→ Written instruction
Copy out the listing from the line with "You are a GUI" up to and including the line with "This screenshot has height=218, width=373.", swapping "agent" for "assistant" and keeping all else the same.

→ Dataset excerpts
┌────────
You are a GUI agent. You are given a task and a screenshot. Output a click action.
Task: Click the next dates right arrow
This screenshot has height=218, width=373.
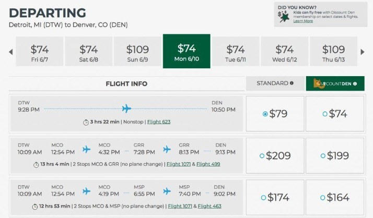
└────────
┌────────
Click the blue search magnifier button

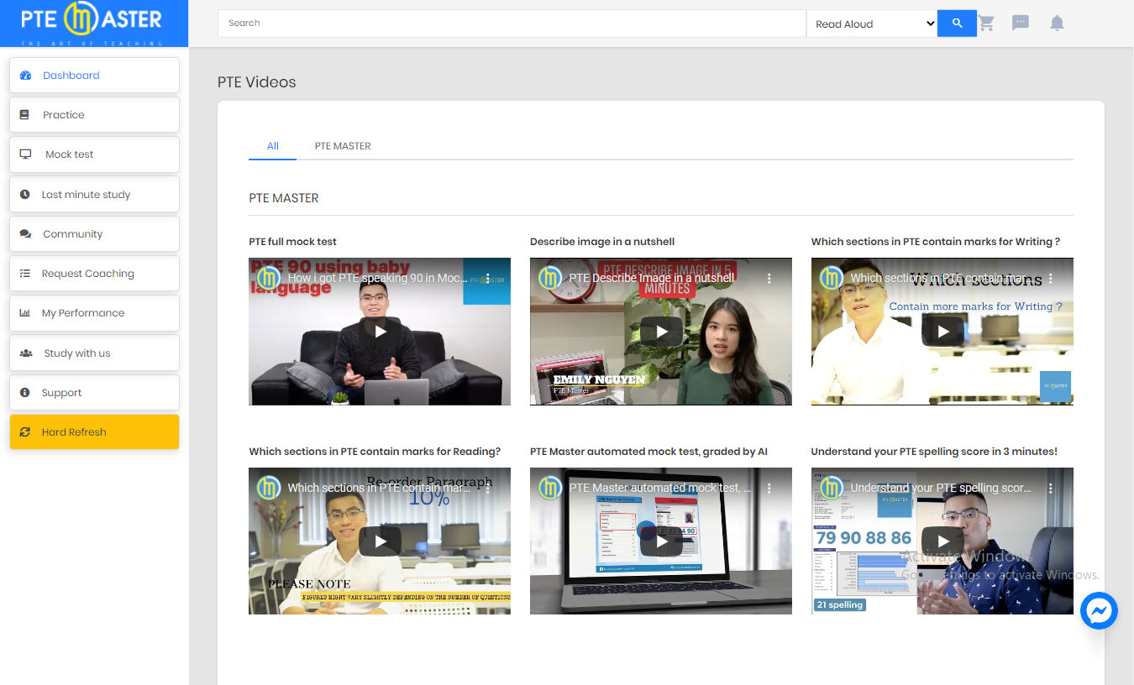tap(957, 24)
└────────
→ Answer to the problem
You are a GUI assistant. You are given a task and a screenshot. Output a click action.
Task: Click the next dates right arrow
This screenshot has height=218, width=373.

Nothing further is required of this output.